John Ashbery, the great American poet who died on Sunday, made some people angry. The obscurity of his poems annoyed them—they wondered why he had to go so far out of his way to contort his sentences, if “sentences” was even the right word for whatever they were. Couldn’t he just say what the hell he meant and be done with it? The poet John Yau, a former student of Ashbery’s, once received one of his poems back from a journal with a footprint on the manuscript and a note from the editor explaining that the poem had reminded him of Ashbery, so he had dropped it on the floor and stomped on it.
But Ashbery himself was a gentle person.
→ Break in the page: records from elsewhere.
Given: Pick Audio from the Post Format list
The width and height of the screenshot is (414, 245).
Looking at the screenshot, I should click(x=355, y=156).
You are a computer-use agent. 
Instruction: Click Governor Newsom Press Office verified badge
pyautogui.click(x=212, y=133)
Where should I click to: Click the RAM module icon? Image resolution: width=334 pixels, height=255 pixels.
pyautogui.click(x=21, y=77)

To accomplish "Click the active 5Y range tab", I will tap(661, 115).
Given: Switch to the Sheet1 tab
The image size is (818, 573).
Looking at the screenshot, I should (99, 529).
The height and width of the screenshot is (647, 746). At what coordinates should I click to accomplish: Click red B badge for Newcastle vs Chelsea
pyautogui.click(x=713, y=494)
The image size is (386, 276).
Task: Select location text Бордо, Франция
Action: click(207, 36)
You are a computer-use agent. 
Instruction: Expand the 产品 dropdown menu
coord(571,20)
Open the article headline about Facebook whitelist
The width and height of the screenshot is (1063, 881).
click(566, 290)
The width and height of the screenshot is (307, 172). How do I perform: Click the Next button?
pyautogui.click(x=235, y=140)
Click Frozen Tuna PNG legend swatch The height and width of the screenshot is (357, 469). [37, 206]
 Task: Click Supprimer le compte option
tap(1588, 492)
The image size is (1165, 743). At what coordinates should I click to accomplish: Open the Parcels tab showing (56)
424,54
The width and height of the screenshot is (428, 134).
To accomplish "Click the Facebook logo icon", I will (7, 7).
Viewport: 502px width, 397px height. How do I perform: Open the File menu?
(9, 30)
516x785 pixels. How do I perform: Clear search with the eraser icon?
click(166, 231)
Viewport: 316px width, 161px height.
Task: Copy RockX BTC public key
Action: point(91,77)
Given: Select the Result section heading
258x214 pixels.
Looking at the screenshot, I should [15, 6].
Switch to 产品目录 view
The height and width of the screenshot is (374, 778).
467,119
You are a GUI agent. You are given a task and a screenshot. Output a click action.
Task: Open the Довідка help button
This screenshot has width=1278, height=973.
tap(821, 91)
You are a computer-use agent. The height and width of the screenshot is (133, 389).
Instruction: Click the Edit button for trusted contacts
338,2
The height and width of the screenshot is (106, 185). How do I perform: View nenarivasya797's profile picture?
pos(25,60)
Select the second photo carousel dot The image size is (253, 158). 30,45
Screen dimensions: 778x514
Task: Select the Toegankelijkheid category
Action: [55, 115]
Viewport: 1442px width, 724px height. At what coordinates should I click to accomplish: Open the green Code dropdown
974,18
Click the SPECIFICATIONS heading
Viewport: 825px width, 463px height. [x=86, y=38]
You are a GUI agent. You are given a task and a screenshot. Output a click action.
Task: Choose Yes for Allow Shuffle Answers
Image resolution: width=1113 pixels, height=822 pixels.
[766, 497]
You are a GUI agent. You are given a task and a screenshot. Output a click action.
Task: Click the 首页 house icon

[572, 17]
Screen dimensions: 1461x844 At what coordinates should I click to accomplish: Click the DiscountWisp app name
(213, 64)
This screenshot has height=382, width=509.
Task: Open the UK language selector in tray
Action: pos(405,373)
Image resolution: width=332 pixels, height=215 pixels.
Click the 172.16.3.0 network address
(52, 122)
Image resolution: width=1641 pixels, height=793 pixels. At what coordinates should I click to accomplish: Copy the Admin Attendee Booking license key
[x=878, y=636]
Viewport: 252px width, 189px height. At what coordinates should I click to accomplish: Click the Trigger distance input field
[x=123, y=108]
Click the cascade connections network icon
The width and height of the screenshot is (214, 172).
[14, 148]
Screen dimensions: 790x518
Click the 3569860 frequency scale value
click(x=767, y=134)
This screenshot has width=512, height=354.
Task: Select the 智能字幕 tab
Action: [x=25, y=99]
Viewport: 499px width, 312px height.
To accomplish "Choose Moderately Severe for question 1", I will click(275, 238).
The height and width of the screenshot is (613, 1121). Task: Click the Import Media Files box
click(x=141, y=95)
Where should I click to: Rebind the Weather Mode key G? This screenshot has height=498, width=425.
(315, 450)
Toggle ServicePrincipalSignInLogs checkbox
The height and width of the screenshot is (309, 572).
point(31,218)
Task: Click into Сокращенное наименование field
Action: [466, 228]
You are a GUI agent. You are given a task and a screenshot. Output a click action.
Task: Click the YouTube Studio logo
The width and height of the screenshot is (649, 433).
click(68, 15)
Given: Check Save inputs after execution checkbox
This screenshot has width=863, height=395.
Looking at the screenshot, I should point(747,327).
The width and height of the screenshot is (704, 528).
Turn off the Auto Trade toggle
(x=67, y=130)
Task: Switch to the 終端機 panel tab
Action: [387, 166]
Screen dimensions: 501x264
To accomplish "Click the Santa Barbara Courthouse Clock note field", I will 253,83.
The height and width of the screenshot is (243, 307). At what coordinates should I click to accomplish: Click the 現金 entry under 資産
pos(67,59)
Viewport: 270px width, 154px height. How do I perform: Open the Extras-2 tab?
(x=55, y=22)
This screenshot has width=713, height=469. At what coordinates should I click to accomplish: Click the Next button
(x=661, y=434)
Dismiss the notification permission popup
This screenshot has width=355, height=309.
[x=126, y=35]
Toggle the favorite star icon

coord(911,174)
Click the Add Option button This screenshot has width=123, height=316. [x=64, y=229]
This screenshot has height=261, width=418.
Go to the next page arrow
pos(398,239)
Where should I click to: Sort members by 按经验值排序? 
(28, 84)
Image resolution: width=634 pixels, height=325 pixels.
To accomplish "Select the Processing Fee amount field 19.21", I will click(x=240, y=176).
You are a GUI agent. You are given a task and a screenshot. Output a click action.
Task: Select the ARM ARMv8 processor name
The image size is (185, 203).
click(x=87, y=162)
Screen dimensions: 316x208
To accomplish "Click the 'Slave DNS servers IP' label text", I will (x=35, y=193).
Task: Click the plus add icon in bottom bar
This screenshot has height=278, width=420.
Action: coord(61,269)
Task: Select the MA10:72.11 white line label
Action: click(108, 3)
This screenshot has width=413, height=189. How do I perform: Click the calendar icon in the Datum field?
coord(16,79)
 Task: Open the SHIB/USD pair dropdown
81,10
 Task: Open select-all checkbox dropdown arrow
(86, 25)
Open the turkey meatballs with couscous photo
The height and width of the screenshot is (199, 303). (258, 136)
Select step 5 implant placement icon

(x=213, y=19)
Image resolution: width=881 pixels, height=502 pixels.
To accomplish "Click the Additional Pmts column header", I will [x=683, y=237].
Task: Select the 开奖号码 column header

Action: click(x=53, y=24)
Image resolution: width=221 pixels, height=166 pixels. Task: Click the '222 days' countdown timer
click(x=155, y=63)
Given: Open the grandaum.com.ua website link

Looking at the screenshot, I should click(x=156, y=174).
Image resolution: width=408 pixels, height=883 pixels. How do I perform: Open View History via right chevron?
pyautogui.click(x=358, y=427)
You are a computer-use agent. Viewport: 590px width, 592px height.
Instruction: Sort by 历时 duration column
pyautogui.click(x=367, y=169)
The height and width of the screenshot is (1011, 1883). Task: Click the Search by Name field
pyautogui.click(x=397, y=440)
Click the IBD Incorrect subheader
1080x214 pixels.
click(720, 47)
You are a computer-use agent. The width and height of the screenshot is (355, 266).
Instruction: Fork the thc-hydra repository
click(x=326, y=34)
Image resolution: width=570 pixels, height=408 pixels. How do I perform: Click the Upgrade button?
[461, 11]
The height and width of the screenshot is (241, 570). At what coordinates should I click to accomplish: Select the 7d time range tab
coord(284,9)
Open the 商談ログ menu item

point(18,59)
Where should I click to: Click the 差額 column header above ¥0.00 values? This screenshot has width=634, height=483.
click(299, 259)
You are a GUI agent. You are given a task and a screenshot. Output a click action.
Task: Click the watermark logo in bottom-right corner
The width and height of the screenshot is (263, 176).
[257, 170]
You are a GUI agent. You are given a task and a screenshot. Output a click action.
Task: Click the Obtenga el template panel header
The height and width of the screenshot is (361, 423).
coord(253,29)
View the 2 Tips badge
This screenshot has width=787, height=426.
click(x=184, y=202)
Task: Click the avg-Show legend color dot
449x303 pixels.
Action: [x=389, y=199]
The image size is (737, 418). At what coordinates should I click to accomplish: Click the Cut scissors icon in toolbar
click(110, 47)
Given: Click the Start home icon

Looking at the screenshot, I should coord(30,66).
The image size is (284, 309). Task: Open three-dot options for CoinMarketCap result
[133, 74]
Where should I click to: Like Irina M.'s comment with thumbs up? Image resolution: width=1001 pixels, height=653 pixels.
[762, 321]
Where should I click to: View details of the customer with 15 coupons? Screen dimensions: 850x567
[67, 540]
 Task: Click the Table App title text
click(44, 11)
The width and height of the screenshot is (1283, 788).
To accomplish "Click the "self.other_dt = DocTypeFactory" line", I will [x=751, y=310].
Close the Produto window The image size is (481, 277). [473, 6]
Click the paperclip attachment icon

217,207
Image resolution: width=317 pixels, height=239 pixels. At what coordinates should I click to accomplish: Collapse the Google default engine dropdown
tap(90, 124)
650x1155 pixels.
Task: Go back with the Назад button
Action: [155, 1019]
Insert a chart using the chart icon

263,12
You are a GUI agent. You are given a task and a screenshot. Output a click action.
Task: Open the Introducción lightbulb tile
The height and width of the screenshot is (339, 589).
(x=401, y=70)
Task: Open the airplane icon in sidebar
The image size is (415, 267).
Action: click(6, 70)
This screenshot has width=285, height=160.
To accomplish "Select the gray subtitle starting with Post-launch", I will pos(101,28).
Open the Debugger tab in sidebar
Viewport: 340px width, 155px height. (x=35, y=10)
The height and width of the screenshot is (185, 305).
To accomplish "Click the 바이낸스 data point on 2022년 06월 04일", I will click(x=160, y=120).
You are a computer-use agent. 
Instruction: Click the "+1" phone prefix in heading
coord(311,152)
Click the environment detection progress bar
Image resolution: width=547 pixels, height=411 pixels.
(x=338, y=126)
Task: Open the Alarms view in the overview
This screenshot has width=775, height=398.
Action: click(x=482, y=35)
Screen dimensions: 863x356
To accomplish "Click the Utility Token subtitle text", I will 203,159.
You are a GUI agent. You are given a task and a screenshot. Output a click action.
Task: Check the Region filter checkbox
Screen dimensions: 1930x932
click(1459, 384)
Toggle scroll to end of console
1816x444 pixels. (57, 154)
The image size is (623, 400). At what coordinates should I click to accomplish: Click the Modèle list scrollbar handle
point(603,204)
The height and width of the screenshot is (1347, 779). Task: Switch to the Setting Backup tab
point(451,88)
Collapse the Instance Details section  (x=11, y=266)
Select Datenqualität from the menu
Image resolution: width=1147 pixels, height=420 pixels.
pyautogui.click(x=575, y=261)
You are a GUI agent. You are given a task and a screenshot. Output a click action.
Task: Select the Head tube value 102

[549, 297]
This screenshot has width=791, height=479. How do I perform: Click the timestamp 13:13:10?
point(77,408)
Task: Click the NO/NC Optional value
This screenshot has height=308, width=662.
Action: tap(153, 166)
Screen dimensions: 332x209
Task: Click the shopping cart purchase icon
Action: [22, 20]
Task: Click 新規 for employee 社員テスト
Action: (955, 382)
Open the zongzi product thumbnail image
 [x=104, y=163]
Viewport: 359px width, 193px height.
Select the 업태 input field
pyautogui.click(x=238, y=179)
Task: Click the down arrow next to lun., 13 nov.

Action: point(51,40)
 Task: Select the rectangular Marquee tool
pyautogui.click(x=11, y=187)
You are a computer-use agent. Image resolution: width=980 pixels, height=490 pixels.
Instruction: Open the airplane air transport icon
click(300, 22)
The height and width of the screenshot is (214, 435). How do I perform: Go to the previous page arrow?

His husband, David Kermani, used to say that he had a childlike quality, and Ashbery also said that about himself. He went through many periods of sadness and depression, but he rarely lost his temper. He was shy and wary of imposing. He said that when he was a child his mother used to warn him, when he went to a friend’s house, not to wear out his welcome, and ever since he had tried to make sure never to do that. Some years ago I interviewed him several times over the course of a summer, and his shyness sometimes made it difficult. He didn’t like talking about himself, or didn’t want to like it.
Although he made a living for years by writing art reviews, he was an appreciator rather than a critic by nature: he had no desire to dissect other people’s art or issue judgments about good and bad. He was not one to impose an interpretation, even on his own work. He liked that each reader read a poem differently—that his poems were refracted through many heads and notions. He could be hurt by vicious reviews, but when a critic came up with an interpretation of his poetry that to him made no sense, which happened fairly often, he didn’t mind. He thought it was funny. He said, “There was this one guy, Stephen Paul Miller, who wrote an essay on ‘Self-Portrait in a Convex Mirror’ in which he said it was based entirely on Watergate. I said to him, It has nothing to do with Watergate, and more importantly, it was written before Watergate happened. But this made absolutely no difference to him.”